Mit den Stimmen von Grünen, Liste Für Innsbruck (FI), SPÖ und den kleineren Fraktionen NEOS, Liste Fritz und Alternativer Liste hat der Innsbrucker Gemeinderat den „Wohnungsnotstand“ ausgerufen. Ein solcher Beschluss ist die formale Voraussetzung, um die Möglichkeiten des Bodensbeschaffungsgesetzes des Bundes aus dem Jahr 1974 zur Anwendung zu bringen. Allerdings braucht es dazu als nächsten Schritt eine entsprechende Verordnung der Landesregierung.
Die SPÖ, auf deren Initiative der Beschluss für den Wohnungsnotstand zurückgeht, nimmt deshalb das Land in die Pflicht. Auf Basis der Verordnung könnten in Innsbruck dann Flächen ausgewiesen werden, bei denen die Stadt ein Vorkaufsrecht für Bauland beanspruchen kann.

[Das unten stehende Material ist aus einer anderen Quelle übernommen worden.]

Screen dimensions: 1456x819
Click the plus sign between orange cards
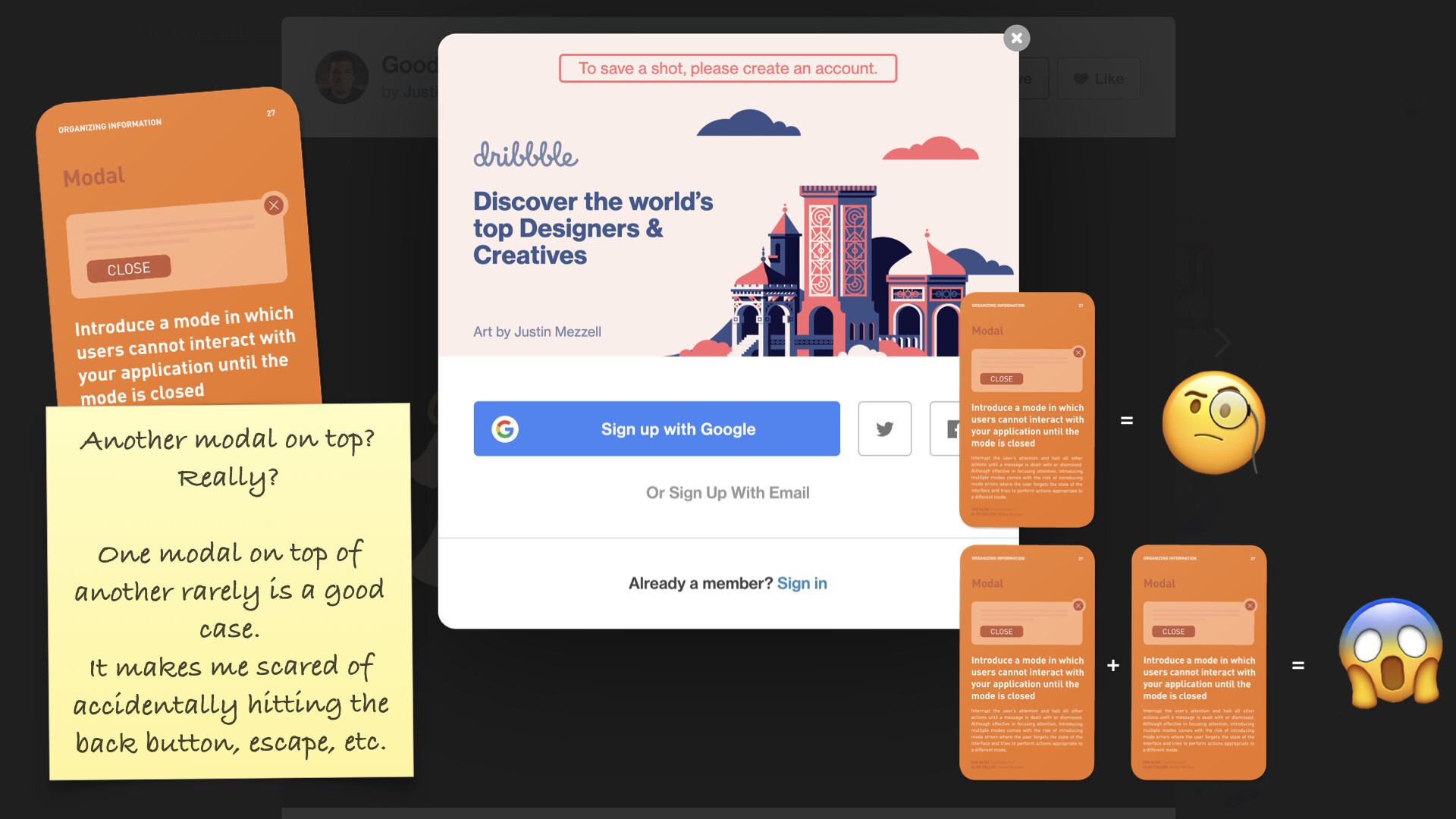coord(1112,665)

In Extremfällen wären nach dem Gesetz sogar Enteignungen gegen Entschädigungen möglich. Möglich wäre das bei allen Grundstücken, die als Bauland gewidmet und größer als 2.000 Quadratmeter sind.

Der Innsbrucker SPÖ-Chef Benjamin Plach spricht von einer dramatischen Lage auf dem Innsbrucker Wohnungsmarkt. Mit den Instrumenten des Bodenbeschaffungsgesetzes „wäre dann einer Spekulation mit Grund und Boden ein Riegel vorgeschoben, da die Stadt in Grundstücksgeschäfte eintreten kann“, so Plach.

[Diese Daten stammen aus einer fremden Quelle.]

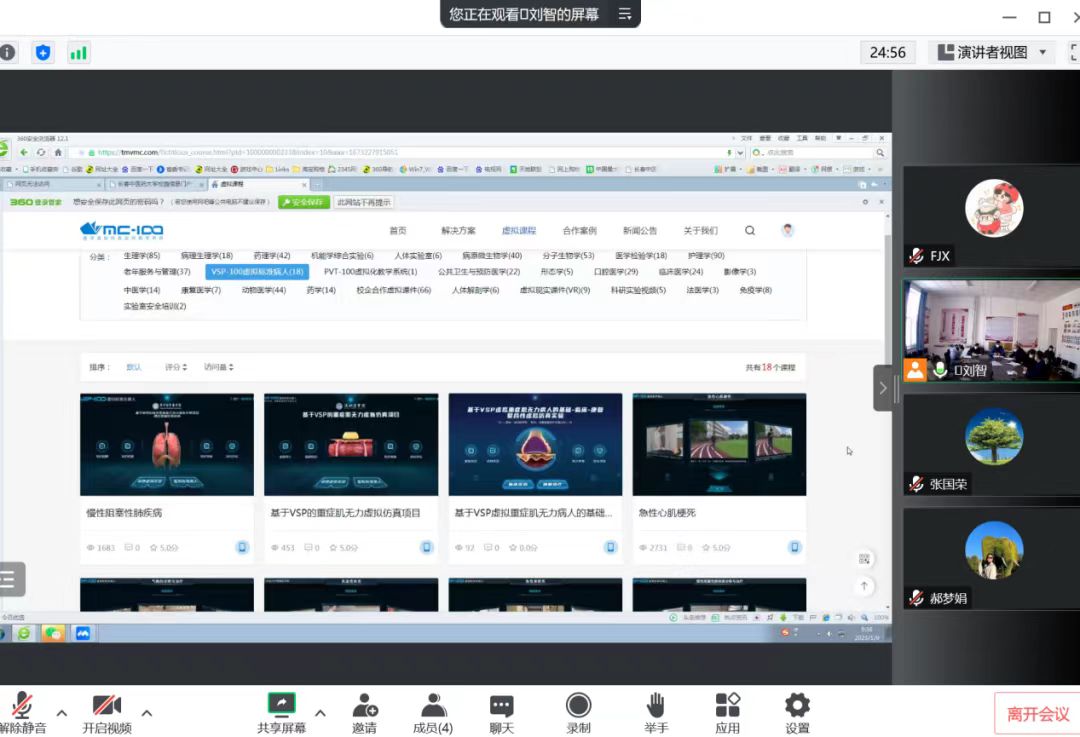1080x737 pixels.
Task: Open the members list (成员)
Action: tap(433, 706)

Juristisches Neuland bei Bodenbeschaffungsgesetz
In Österreich ist das Bodenbeschaffungsgesetz allerdings seit Inkrafttreten vor fast 50 Jahren noch nie zur Anwendung gekommen. Weil Vorkaufsrecht und Enteignung durch die öffentliche Hand rigorose Eingriffe ins Eigentumsrecht bedeuten, ist bei der Umsetzung mit Einsprüchen und langwierigen rechtlichen Auseinandersetzungen zu rechnen.
Der Innsbrucker Bürgermeister Georg Willi (Grüne) hofft, dass die Entscheidung des Landes zugunsten der Stadt ausfällt. Sollte das Land per Verordnung den „Wohnungsnotstand“ in Innsbruck bestätigen, würde das den Weg dafür öffnen, um „politisch schärfere Möglichkeiten für leistbares Wohnen durchzubringen“, so Willi. Innsbruck könnte der Präzedenzfall für die erstmalige Anwendung des Bodenbeschaffungsgesetzes werden.

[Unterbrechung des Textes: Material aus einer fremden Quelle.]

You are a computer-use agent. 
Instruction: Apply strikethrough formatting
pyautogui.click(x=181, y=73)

80 Grundstücke in Innsbruck kommen infrage
Ein „quantitiver Wohnungsbedarf“ nach dem Bodenbeschaffungsgesetz liegt vor, wenn in einer Gemeinde zwei Prozent der Bevölkerung als Wohnungssuchende gemeldet sind oder als solche anerkannt werden. In Innsbruck waren zu Jahresbeginn mehr als 5.000 Wohnungssuchende zu verzeichnen, das waren weitaus mehr als zwei Prozent der Einwohnerinnen und Einwohner mit Hauptwohnsitz, so die Erläuterungen zum Gemeinderatsbeschluss am Donnerstag.
Demnach ist laut Gesetz ein Antrag an die Landesregierung für eine Verordnung nach dem Bodenbeschaffungsgesetz möglich. Die Stadt hat bereits erhoben, dass rund 80 Grundstücke in Innsbruck für Eingriffe nach dem Gesetz infrage kommen.
Land wartet auf Antrag, FI glaubt an Ablehnung
Das Land Tirol teilt auf Anfrage des ORF am Freitag mit, dass man jetzt auf einen Antrag nach dem Bodenbeschaffungsgesetz aus Innsbruck warte. Dann werde man prüfen, ob eine Verordnung des Landes möglich ist.
Die Liste Für Innsbruck begründete ihre Zustimmung zum „Wohnungsnotstand“ damit, dass sie sich jetzt eine Klarstellung des Landes erwarte, wonach das Bodenbeschaffungsgesetz „totes Recht“ sei und der Antrag demnach abgelehnt werde. „Mit der Anfrage an das Land Tirol, werden wir bald wissen, ob es tatsächlich eine Eingriffsmöglichkeit in den privaten Verkauf von Grund und Boden gibt. Eher glaube ich aber an eine rote Nebelgranate, deren Verglühen wohl vorhersehbar ist“, so die frühere Innsbrucker Bürgermeisterin und jetzige Stadträtin Christine Oppitz-Plörer (FI).